- _Your task_
Set down, in full, every record in the block.

Saved data entries:

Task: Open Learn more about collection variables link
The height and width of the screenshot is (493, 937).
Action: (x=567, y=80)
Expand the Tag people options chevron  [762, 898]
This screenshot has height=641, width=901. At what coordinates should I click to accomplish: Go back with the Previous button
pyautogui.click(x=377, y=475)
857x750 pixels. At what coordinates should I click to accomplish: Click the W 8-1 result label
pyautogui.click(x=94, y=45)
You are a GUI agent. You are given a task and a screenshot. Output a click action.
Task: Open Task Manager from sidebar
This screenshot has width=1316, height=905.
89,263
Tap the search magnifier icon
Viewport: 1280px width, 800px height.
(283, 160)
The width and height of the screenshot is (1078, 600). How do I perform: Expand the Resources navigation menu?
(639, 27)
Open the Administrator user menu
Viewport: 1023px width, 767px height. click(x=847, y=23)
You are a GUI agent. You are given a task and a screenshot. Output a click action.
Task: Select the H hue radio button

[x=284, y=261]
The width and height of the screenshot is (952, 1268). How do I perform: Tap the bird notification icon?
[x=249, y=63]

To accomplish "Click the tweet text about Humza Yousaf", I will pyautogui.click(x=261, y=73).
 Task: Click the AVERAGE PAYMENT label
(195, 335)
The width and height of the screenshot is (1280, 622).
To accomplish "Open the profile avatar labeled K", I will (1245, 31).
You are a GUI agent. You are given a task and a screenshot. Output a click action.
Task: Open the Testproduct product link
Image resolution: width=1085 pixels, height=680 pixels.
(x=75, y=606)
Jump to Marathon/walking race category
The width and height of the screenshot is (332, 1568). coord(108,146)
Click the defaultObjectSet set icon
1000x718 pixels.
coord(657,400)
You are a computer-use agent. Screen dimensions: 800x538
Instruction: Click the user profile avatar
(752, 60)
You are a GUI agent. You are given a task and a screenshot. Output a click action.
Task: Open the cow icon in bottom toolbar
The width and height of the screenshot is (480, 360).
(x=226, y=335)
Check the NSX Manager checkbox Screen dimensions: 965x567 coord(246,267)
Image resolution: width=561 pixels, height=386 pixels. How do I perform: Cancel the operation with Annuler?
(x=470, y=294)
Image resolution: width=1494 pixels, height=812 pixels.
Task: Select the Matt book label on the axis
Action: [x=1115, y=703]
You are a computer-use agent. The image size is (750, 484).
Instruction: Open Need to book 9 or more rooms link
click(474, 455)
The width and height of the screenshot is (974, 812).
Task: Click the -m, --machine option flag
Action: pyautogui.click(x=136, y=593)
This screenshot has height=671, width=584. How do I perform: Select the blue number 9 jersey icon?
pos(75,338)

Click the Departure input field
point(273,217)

- _Response area_
Task: Open Learn more about collection variables link
The height and width of the screenshot is (493, 937).
Action: (x=567, y=80)
Expand the Tag people options chevron  [762, 898]
This screenshot has height=641, width=901. At what coordinates should I click to accomplish: Go back with the Previous button
pyautogui.click(x=377, y=475)
857x750 pixels. At what coordinates should I click to accomplish: Click the W 8-1 result label
pyautogui.click(x=94, y=45)
You are a GUI agent. You are given a task and a screenshot. Output a click action.
Task: Open Task Manager from sidebar
This screenshot has width=1316, height=905.
89,263
Tap the search magnifier icon
Viewport: 1280px width, 800px height.
(283, 160)
The width and height of the screenshot is (1078, 600). How do I perform: Expand the Resources navigation menu?
(639, 27)
Open the Administrator user menu
Viewport: 1023px width, 767px height. click(x=847, y=23)
You are a GUI agent. You are given a task and a screenshot. Output a click action.
Task: Select the H hue radio button

[x=284, y=261]
The width and height of the screenshot is (952, 1268). How do I perform: Tap the bird notification icon?
[x=249, y=63]

To accomplish "Click the tweet text about Humza Yousaf", I will pyautogui.click(x=261, y=73).
 Task: Click the AVERAGE PAYMENT label
(195, 335)
The width and height of the screenshot is (1280, 622).
To accomplish "Open the profile avatar labeled K", I will (1245, 31).
You are a GUI agent. You are given a task and a screenshot. Output a click action.
Task: Open the Testproduct product link
Image resolution: width=1085 pixels, height=680 pixels.
(x=75, y=606)
Jump to Marathon/walking race category
The width and height of the screenshot is (332, 1568). coord(108,146)
Click the defaultObjectSet set icon
1000x718 pixels.
coord(657,400)
You are a computer-use agent. Screen dimensions: 800x538
Instruction: Click the user profile avatar
(752, 60)
You are a GUI agent. You are given a task and a screenshot. Output a click action.
Task: Open the cow icon in bottom toolbar
The width and height of the screenshot is (480, 360).
(x=226, y=335)
Check the NSX Manager checkbox Screen dimensions: 965x567 coord(246,267)
Image resolution: width=561 pixels, height=386 pixels. How do I perform: Cancel the operation with Annuler?
(x=470, y=294)
Image resolution: width=1494 pixels, height=812 pixels.
Task: Select the Matt book label on the axis
Action: [x=1115, y=703]
You are a computer-use agent. The image size is (750, 484).
Instruction: Open Need to book 9 or more rooms link
click(474, 455)
The width and height of the screenshot is (974, 812).
Task: Click the -m, --machine option flag
Action: pyautogui.click(x=136, y=593)
This screenshot has height=671, width=584. How do I perform: Select the blue number 9 jersey icon?
pos(75,338)

Click the Departure input field
point(273,217)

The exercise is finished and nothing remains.